- WHAT THIS TASK INVOLVES: Write down exactly what lies from the line containing "Expand the +3 more permissions list" to the end of the records, inclusive, and omit the pictures.
*** Opening INPUT ***
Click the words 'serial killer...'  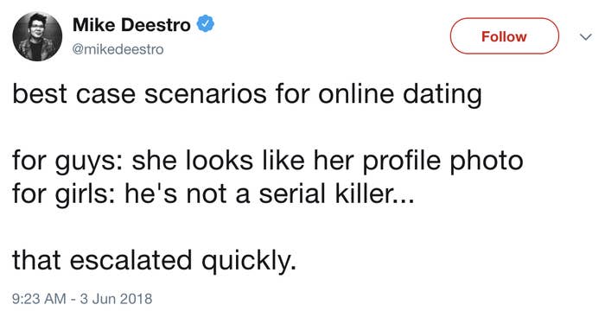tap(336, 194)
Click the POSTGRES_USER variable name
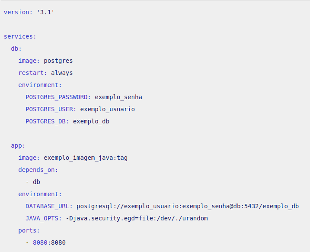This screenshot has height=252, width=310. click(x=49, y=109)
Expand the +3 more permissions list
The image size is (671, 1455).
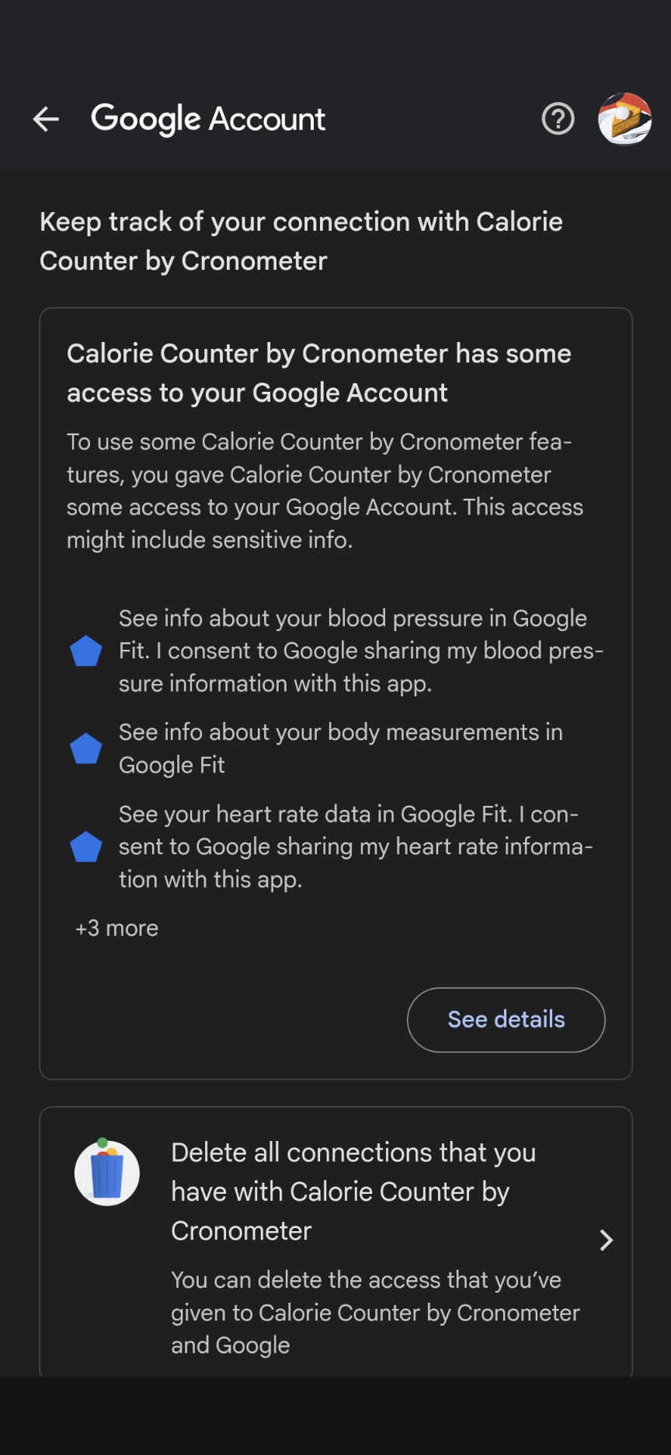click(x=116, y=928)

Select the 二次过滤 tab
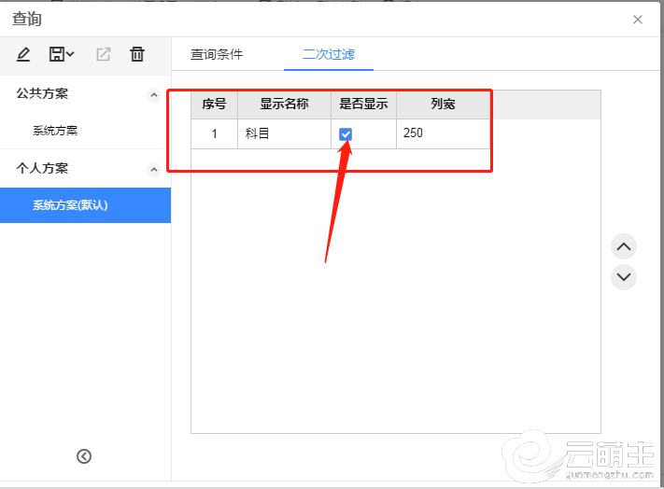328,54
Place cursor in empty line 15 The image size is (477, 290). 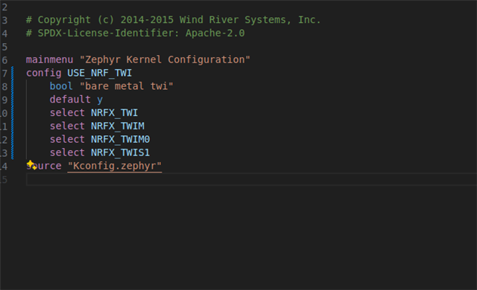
*** Closing INPUT ***
- EXERCISE ANSWER:
Expand the +3 more permissions list
The image size is (671, 1455).
click(x=116, y=928)

Select the 二次过滤 tab
328,54
Place cursor in empty line 15 The image size is (477, 290). 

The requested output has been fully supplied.